As the next track starts up, 10,000 Maniacs’ cover of “Because the Night,” I’m feeling unwound enough to say, without stopping to think first: “I’m nervous.”
“You’ll be fine,” she says flippantly, taking a final huge drag before dropping the roach into a half-empty plastic water bottle.
Daytona doesn’t talk about her family much, but from what I gather, she wouldn’t be surprised to see them holding God Hates Fags signs and tiki torches at a white supremacist rally.
Family to her is something built rather than something inherent, and trust is earned, not given by default.
Not for the first time, I feel a swell of pride and gratitude that somehow, I’ve earned hers.
In our toxic little foursome, Kyle and I spend the most time together by ourselves, and tension has lingered between Daytona and me since I started transitioning.
I had a sneaking suspicion in those early days that she felt a bit as if I’d stepped on her shoe while walking behind her.
Being trans was her thing, mostly because she relished her position as the only girl in our group.
In the years since, we’ve sanded down the rough edges of relating to each other as women, but I’ve always been worried she resented me not just for moving in on her territory, but for doing it with relative ease. Or at least, ease with my relatives.
“I hope so,” I say, resting my head against the window and watching the sun filter through slowly turning autumn leaves on the cemetery trees. “I can’t seem to escape this feeling of impending doom.”
“You’re headed to Florida, the stubby little chode of America. It’s gonna fuck you, but you’re not gonna enjoy it.”
“You have such a way with words.”
I unlock my phone and begin a ritual I’ve taken to performing daily, sometimes hourly, almost like a compulsion: stalking Kim Cameron’s various social media profiles.
She’s fairly active but in a cool, detached, above-it kind of way.
Her latest Instagram story is a blurry still photo of a dark bar and the side of someone’s head.
I can’t decipher a single clue about where they are and who that person is, but I’m still full of jealousy that they’re with Kim.
I’ve got it bad.
“You’ve got it bad,” says Daytona, who has taken the red light as an opportunity to sneak a look at my phone—and into my head. “This girl must have grass-fed organic snatch.”
“I wouldn’t know.”
“But you’d like to find out.”
She turns to look at me, but I can’t see her eyes through her huge tinted aviator sunglasses. “I don’t know, Jules. I think you could have saved yourself a lot of trouble and just hit on her like a normal person.”
I huff a snarky little laugh. “You don’t get it. Kim Cameron was a hardcore lesbian in high school. She used to run a little side hustle breaking in people’s Doc Martens for them.”

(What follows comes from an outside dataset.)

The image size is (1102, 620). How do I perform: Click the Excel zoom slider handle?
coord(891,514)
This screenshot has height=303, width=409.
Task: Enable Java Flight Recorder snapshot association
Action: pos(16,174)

“That’s not a bad business idea.”
“When she came out, my cellphone was a Motorola Razr. And she knew me when I had acne and greasy hair and oh, was a boy ! I need every advantage I can get.”
“But don’t you feel like you’re taking advantage?” It’s not judgment in her voice, but something close to it.
“I won’t deny that it’s a moral gray area, but look, she was the one who assumed I was a damaged little transsexual who needed protection from the cruel world. I just…let her keep thinking that.”
“You’re the girl who cried TERF,” she says, and I can’t help but laugh. “I just wonder…”
“What?”
She shakes her head. “I don’t know, babe. What happens when a wolf does show up to blow your house down?”
“You’re mixing metaphors. Fairy tales. Whatever.” But she has a point. I was so eager to let Kim believe my family was a minefield lying in wait to blow up the wedding, and it was easy because it hadn’t ever happened to me. There was no lingering trauma flashing red.
Which just proved Daytona wrong. Everything would work out. I’d make some sad eyes around my mother, woo my crush, and ace the ultimate test: passing for a girl Kim Cameron would date.